Quanto a Renzi, il sorgere della crisi ha riesumato il suo desiderio mai sopito di tornare in scena da protagonista, con gli ovvi timori di uno Zingaretti finora troppo pavido e leggero con il governo da sembrare impalpabile, e probabilmente attento a non fare passi falsi. “Mi si nota di più se parlo rischiando di far danni o se sto zitto e resto in disparte?”, questa l’annosa quaestio di morettiana memoria del nostro che, forte di una vittoria alle europee scaturita dalla sconfitta dei Cinquestelle (una pura combinazione algebrica, secondo i più cinici) ora spera di andare a votare non solo per rosicchiare ai rivali Pentastellati qualche punticino percentuale, ma anche per dare un colpo al renzismo interno che oggi occupa gli scranni parlamentari di fazione democratica. La crisi di governo quindi non ha fatto altro che acuire la crisi di un partito, il PD, a cui evidentemente quest’anno di opposizione non è bastato per ricucire gli strappi interni: aggiungiamo anche Calenda a chi vede in modo diverso da Zingaretti, e il quadro, tra correnti piccole e grandi, tra beghe locali e faide interne, non è certamente ancora completo. Una situazione quindi assurda e tragicomica, se non fosse che si gioca sulla pelle degli italiani. Italiani sballottati tra il mantra “lasciateci lavorare” che ha contrassegnato i primi dieci mesi di governo gialloverde e il naufragio nella sceneggiata napoletana delle ultime settimane con protagonisti due alleati mai stati amici, con uno tra i due (non l’ingenuo Di Maio, ma “o malamente” Salvini) che ha rubato la ragazza (gli elettori) all’altro. Già, Di Maio, attore non protagonista in un anno di governo. Comparsa eccellente, che all’indomani del 4 marzo 2018 aveva in mano il paese, e che ha preferito regalare la propria dote a chi, dal basso del suo 17%, ha eroso a colpi di propaganda un’eredità difficile da riconquistare. Sì, perché gli italiani hanno la memoria corta, e si lasciano incantare da chi li prende meglio in giro. In questo, l’unico che può contrastare davvero Salvini è l’altro Matteo, Renzi. Ecco perché al padano il toscano fa paura. Ed è l’unico, insieme a Papa Bergoglio, di cui abbia davvero timore il ministro del Papeete.

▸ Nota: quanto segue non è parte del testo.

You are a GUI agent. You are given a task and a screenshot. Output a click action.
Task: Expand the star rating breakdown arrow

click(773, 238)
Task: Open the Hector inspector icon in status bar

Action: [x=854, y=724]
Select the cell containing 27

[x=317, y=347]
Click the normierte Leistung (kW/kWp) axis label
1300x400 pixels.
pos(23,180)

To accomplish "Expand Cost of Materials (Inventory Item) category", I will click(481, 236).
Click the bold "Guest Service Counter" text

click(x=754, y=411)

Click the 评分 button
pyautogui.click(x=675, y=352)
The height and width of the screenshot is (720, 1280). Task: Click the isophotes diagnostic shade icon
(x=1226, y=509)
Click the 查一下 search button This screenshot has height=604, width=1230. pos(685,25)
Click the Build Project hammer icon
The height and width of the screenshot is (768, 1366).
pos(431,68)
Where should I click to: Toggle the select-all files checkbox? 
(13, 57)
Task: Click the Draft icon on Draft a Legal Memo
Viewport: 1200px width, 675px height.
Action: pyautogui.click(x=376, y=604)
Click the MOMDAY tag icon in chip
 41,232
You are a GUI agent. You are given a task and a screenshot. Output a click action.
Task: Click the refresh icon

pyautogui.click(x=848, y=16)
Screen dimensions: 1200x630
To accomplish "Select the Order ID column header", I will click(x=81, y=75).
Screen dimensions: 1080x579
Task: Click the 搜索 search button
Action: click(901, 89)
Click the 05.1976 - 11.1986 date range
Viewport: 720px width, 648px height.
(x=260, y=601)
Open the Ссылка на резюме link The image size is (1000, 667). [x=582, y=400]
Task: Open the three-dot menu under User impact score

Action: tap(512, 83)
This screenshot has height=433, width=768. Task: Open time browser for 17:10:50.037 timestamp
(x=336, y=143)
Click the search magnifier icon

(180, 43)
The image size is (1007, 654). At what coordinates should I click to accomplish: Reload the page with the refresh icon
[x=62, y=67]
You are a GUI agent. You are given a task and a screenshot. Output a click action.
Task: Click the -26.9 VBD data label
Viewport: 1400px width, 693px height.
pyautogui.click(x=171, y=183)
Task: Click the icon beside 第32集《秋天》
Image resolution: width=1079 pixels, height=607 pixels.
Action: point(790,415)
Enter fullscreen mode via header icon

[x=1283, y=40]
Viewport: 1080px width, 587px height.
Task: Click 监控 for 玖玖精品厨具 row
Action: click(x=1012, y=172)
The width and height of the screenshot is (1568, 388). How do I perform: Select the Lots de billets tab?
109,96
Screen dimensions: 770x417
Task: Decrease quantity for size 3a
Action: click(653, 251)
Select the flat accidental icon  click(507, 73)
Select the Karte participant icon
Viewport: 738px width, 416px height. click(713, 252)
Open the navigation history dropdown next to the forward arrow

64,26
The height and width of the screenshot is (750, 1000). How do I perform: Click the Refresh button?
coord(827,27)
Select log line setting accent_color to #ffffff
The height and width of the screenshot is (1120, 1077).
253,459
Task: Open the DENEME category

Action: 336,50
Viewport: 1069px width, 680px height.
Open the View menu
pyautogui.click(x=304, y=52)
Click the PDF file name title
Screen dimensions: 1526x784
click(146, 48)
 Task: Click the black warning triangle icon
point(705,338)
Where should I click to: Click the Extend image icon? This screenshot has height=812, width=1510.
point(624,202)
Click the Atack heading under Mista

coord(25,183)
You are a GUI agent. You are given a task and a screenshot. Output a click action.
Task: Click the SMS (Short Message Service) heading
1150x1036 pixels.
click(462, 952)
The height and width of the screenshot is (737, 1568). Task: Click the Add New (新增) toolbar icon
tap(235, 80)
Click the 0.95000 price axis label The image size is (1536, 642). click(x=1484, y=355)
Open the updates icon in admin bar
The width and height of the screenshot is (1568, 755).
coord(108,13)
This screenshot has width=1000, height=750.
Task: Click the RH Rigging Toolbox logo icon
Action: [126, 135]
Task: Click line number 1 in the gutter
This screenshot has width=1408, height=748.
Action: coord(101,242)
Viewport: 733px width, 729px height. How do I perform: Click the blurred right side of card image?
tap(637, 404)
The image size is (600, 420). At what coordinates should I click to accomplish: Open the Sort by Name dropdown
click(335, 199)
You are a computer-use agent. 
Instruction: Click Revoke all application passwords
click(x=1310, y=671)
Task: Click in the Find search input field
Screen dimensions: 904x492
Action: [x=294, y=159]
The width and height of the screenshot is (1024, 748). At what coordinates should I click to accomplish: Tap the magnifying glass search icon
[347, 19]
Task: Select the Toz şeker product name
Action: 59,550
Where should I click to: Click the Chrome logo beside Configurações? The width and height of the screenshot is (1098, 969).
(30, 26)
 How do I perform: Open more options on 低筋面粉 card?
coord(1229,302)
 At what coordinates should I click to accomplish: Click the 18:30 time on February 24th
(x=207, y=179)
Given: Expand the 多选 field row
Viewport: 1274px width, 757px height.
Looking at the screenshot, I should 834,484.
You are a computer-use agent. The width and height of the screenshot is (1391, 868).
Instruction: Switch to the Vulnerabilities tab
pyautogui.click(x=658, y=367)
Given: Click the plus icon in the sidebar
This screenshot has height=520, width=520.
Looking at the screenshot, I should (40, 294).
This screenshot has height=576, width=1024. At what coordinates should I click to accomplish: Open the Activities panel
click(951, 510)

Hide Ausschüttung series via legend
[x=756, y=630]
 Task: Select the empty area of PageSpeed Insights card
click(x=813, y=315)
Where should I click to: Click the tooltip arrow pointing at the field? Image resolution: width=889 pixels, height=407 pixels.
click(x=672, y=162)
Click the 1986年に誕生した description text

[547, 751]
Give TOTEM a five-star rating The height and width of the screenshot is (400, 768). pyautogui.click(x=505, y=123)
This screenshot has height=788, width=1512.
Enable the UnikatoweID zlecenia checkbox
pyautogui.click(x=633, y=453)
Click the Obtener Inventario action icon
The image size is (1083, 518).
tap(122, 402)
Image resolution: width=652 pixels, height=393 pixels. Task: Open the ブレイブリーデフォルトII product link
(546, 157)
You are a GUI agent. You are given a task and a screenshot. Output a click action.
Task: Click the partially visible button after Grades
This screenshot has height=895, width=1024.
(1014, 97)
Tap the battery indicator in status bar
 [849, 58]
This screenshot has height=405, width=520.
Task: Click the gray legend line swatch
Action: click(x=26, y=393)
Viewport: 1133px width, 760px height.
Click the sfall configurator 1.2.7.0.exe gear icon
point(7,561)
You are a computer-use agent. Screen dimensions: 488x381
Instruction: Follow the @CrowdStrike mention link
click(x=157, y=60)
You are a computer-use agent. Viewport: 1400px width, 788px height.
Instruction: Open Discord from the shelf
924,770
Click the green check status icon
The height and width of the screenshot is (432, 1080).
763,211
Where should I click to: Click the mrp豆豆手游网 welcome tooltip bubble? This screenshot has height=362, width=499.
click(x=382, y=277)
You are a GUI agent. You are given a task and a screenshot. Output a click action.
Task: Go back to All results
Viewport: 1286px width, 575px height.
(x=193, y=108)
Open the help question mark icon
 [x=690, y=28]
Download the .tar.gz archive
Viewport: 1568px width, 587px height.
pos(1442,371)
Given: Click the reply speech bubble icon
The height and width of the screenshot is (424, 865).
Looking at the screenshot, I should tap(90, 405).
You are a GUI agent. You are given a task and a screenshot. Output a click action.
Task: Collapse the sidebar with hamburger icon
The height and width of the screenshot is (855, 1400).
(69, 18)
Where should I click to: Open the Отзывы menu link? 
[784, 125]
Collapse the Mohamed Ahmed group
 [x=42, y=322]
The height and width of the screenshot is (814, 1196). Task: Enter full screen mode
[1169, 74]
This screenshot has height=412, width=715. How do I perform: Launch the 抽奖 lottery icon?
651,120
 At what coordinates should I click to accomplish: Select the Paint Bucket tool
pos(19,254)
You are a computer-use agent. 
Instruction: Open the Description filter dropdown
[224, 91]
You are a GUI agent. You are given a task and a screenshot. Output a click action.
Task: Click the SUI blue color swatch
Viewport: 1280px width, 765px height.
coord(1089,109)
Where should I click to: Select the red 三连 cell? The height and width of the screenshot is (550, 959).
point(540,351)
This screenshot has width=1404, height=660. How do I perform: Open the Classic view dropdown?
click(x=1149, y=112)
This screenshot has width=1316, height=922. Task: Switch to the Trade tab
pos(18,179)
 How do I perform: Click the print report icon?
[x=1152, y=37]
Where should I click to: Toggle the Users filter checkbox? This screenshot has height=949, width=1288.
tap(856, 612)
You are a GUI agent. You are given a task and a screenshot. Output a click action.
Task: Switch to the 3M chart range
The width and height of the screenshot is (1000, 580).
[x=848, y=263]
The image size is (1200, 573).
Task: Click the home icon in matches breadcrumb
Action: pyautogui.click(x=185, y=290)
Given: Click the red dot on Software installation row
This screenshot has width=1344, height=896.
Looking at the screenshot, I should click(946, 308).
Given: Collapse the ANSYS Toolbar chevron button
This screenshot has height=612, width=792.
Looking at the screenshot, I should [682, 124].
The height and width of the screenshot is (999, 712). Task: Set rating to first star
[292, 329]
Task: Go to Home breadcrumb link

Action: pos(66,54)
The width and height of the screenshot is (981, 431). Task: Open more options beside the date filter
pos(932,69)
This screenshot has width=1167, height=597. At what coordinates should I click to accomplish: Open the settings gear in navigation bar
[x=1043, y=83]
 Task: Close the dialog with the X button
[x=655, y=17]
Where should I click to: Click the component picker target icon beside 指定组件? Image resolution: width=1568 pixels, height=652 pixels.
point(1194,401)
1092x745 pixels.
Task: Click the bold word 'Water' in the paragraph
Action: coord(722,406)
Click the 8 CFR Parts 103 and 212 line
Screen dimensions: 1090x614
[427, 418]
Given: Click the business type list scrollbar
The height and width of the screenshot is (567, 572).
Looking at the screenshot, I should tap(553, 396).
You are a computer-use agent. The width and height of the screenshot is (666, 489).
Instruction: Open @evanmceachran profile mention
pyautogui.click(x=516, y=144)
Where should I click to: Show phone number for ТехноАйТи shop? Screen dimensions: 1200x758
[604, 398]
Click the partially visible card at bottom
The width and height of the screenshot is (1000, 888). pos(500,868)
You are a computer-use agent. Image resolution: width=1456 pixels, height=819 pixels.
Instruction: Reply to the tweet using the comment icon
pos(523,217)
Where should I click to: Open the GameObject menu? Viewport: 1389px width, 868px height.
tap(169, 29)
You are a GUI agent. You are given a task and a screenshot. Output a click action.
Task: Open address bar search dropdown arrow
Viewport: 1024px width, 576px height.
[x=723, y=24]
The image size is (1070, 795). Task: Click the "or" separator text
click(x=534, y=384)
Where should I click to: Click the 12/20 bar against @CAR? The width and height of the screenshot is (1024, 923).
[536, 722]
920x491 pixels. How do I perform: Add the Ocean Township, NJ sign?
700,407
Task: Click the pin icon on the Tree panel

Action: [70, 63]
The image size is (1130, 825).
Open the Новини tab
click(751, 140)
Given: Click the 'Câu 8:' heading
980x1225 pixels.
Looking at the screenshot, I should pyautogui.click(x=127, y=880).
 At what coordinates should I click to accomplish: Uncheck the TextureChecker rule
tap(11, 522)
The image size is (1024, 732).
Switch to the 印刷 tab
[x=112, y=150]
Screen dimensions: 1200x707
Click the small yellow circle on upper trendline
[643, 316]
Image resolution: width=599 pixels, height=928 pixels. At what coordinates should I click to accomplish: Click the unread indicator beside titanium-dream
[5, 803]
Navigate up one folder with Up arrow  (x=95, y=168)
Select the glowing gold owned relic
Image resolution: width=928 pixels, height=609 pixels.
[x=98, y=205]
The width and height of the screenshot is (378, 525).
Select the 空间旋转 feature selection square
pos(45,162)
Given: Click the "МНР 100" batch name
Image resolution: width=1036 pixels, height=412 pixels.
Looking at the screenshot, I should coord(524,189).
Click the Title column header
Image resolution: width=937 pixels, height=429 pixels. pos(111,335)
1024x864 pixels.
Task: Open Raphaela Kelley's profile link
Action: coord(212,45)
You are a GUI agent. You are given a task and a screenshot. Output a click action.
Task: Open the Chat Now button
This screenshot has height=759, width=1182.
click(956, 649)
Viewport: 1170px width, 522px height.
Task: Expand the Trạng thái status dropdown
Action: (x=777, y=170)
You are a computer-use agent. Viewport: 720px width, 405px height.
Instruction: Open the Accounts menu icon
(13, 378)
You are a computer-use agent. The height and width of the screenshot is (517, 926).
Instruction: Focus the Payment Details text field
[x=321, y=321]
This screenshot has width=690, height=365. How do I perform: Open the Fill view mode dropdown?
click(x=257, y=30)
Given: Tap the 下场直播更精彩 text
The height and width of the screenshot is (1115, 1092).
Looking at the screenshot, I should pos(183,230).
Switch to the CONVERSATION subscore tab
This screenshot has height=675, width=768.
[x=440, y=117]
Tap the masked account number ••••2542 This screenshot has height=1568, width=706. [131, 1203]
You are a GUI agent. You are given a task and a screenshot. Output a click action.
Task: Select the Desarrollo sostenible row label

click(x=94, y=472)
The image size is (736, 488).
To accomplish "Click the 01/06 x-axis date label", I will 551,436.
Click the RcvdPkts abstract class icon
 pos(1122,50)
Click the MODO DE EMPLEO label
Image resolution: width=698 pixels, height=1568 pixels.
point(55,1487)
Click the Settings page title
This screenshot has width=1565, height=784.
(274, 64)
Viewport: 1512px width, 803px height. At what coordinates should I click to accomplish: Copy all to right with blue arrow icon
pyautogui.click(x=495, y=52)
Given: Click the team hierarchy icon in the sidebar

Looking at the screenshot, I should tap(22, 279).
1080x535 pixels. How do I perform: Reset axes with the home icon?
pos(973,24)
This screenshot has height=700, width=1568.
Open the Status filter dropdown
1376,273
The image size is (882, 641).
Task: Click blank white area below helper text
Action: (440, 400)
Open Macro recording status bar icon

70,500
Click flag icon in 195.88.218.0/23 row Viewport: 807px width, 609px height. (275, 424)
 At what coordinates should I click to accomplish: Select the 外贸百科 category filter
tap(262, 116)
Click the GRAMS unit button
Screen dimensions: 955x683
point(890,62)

C’è infine un protagonista in positivo in queste ore tragicomiche. Un deus ex machina che dal 2014, anno della sua elezione (merito, giova ricordarlo, del miglior Matteo Renzi), non ha sbagliato una mossa. Ci riferiamo a Sergio Mattarella, che non ha mai perso il proprio aplomb, nemmeno la sera - ricordate? - che un Di Maio più infausto del solito voleva defenestrarlo con l’impeachment più sconclusionato della storia. Lui, Mattarella, che in politica e nella vita ne ha viste davvero tante, agendo come sempre nella moderazione nell’ultimo anno ha adottato politicamente un figlio che gli darà non poche soddisfazioni, Giuseppe Conte, che forse sarà l’artefice di un nuovo accordo tra PD e M5S che potrà scongiurare il terrore di consegnare il paese alla destra troglodita e forcaiola.